## Exercise objective
Output every line of the stored data below verbatim, leaving nothing out.

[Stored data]
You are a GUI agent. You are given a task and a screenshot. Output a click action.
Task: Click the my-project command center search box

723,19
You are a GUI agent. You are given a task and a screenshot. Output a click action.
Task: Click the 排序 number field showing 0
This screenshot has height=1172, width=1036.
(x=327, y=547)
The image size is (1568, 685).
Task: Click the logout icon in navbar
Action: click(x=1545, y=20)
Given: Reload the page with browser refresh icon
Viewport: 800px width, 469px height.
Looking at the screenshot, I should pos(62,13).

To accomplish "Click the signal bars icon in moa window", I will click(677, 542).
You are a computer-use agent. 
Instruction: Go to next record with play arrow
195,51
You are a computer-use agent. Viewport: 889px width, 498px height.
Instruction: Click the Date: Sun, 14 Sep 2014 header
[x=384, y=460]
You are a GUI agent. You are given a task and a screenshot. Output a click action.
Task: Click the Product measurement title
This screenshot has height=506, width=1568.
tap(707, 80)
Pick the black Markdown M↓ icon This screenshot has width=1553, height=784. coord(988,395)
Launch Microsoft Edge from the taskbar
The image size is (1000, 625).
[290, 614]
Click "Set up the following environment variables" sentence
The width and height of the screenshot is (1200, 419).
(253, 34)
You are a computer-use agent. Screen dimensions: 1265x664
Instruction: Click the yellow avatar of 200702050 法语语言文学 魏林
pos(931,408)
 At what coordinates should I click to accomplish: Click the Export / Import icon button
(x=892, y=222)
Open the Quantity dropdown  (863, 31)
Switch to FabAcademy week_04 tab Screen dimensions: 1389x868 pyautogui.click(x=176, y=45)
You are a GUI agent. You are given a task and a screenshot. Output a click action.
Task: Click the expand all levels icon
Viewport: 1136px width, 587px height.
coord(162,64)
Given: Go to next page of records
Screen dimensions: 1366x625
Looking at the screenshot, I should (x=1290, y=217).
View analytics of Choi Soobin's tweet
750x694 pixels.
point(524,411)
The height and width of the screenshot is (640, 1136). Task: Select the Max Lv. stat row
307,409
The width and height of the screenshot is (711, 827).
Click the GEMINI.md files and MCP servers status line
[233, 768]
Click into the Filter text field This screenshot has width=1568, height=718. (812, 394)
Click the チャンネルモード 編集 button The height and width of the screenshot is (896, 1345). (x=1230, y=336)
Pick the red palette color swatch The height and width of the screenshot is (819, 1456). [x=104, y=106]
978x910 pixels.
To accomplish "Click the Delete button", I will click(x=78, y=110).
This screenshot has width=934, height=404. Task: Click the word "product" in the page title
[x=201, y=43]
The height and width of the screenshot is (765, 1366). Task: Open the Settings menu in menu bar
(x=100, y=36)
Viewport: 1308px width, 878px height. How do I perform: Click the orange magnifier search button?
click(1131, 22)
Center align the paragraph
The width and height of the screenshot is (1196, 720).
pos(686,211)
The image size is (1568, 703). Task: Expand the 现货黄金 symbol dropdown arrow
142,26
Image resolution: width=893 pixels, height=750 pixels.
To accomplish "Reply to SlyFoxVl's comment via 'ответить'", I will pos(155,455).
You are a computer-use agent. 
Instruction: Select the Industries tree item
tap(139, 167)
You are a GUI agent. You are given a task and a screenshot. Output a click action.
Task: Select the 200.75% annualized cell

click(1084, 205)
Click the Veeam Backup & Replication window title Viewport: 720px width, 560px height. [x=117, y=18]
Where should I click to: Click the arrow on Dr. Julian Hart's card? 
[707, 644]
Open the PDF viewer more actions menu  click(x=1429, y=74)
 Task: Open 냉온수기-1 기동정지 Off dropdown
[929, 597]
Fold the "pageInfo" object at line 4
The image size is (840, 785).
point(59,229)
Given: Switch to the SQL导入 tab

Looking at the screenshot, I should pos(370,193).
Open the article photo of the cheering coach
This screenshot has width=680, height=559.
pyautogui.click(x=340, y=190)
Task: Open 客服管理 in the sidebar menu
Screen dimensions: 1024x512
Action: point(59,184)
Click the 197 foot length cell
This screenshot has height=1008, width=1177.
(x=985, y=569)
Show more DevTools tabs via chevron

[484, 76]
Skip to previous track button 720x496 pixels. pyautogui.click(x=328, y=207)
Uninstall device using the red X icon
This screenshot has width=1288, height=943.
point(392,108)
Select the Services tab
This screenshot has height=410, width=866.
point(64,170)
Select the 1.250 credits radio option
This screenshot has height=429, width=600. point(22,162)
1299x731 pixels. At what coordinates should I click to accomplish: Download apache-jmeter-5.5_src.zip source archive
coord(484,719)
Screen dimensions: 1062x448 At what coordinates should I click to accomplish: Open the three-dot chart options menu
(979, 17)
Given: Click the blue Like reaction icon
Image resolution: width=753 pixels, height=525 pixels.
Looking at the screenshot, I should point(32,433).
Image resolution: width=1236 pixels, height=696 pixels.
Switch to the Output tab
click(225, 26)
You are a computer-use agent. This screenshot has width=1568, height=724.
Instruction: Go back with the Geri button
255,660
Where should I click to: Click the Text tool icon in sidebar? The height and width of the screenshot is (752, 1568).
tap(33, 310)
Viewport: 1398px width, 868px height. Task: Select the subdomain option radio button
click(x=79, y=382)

## Result of the task
You are a GUI agent. You are given a task and a screenshot. Output a click action.
Task: Click the my-project command center search box

723,19
You are a GUI agent. You are given a task and a screenshot. Output a click action.
Task: Click the 排序 number field showing 0
This screenshot has height=1172, width=1036.
(x=327, y=547)
The image size is (1568, 685).
Task: Click the logout icon in navbar
Action: click(x=1545, y=20)
Given: Reload the page with browser refresh icon
Viewport: 800px width, 469px height.
Looking at the screenshot, I should pos(62,13).

To accomplish "Click the signal bars icon in moa window", I will click(677, 542).
You are a computer-use agent. 
Instruction: Go to next record with play arrow
195,51
You are a computer-use agent. Viewport: 889px width, 498px height.
Instruction: Click the Date: Sun, 14 Sep 2014 header
[x=384, y=460]
You are a GUI agent. You are given a task and a screenshot. Output a click action.
Task: Click the Product measurement title
This screenshot has height=506, width=1568.
tap(707, 80)
Pick the black Markdown M↓ icon This screenshot has width=1553, height=784. coord(988,395)
Launch Microsoft Edge from the taskbar
The image size is (1000, 625).
[290, 614]
Click "Set up the following environment variables" sentence
The width and height of the screenshot is (1200, 419).
(253, 34)
You are a computer-use agent. Screen dimensions: 1265x664
Instruction: Click the yellow avatar of 200702050 法语语言文学 魏林
pos(931,408)
 At what coordinates should I click to accomplish: Click the Export / Import icon button
(x=892, y=222)
Open the Quantity dropdown  (863, 31)
Switch to FabAcademy week_04 tab Screen dimensions: 1389x868 pyautogui.click(x=176, y=45)
You are a GUI agent. You are given a task and a screenshot. Output a click action.
Task: Click the expand all levels icon
Viewport: 1136px width, 587px height.
coord(162,64)
Given: Go to next page of records
Screen dimensions: 1366x625
Looking at the screenshot, I should (x=1290, y=217).
View analytics of Choi Soobin's tweet
750x694 pixels.
point(524,411)
The height and width of the screenshot is (640, 1136). Task: Select the Max Lv. stat row
307,409
The width and height of the screenshot is (711, 827).
Click the GEMINI.md files and MCP servers status line
[233, 768]
Click into the Filter text field This screenshot has width=1568, height=718. (812, 394)
Click the チャンネルモード 編集 button The height and width of the screenshot is (896, 1345). (x=1230, y=336)
Pick the red palette color swatch The height and width of the screenshot is (819, 1456). [x=104, y=106]
978x910 pixels.
To accomplish "Click the Delete button", I will click(x=78, y=110).
This screenshot has width=934, height=404. Task: Click the word "product" in the page title
[x=201, y=43]
The height and width of the screenshot is (765, 1366). Task: Open the Settings menu in menu bar
(x=100, y=36)
Viewport: 1308px width, 878px height. How do I perform: Click the orange magnifier search button?
click(1131, 22)
Center align the paragraph
The width and height of the screenshot is (1196, 720).
pos(686,211)
The image size is (1568, 703). Task: Expand the 现货黄金 symbol dropdown arrow
142,26
Image resolution: width=893 pixels, height=750 pixels.
To accomplish "Reply to SlyFoxVl's comment via 'ответить'", I will pos(155,455).
You are a computer-use agent. 
Instruction: Select the Industries tree item
tap(139, 167)
You are a GUI agent. You are given a task and a screenshot. Output a click action.
Task: Select the 200.75% annualized cell

click(1084, 205)
Click the Veeam Backup & Replication window title Viewport: 720px width, 560px height. [x=117, y=18]
Where should I click to: Click the arrow on Dr. Julian Hart's card? 
[707, 644]
Open the PDF viewer more actions menu  click(x=1429, y=74)
 Task: Open 냉온수기-1 기동정지 Off dropdown
[929, 597]
Fold the "pageInfo" object at line 4
The image size is (840, 785).
point(59,229)
Given: Switch to the SQL导入 tab

Looking at the screenshot, I should pos(370,193).
Open the article photo of the cheering coach
This screenshot has width=680, height=559.
pyautogui.click(x=340, y=190)
Task: Open 客服管理 in the sidebar menu
Screen dimensions: 1024x512
Action: point(59,184)
Click the 197 foot length cell
This screenshot has height=1008, width=1177.
(x=985, y=569)
Show more DevTools tabs via chevron

[484, 76]
Skip to previous track button 720x496 pixels. pyautogui.click(x=328, y=207)
Uninstall device using the red X icon
This screenshot has width=1288, height=943.
point(392,108)
Select the Services tab
This screenshot has height=410, width=866.
point(64,170)
Select the 1.250 credits radio option
This screenshot has height=429, width=600. point(22,162)
1299x731 pixels. At what coordinates should I click to accomplish: Download apache-jmeter-5.5_src.zip source archive
coord(484,719)
Screen dimensions: 1062x448 At what coordinates should I click to accomplish: Open the three-dot chart options menu
(979, 17)
Given: Click the blue Like reaction icon
Image resolution: width=753 pixels, height=525 pixels.
Looking at the screenshot, I should point(32,433).
Image resolution: width=1236 pixels, height=696 pixels.
Switch to the Output tab
click(225, 26)
You are a computer-use agent. This screenshot has width=1568, height=724.
Instruction: Go back with the Geri button
255,660
Where should I click to: Click the Text tool icon in sidebar? The height and width of the screenshot is (752, 1568).
tap(33, 310)
Viewport: 1398px width, 868px height. Task: Select the subdomain option radio button
click(x=79, y=382)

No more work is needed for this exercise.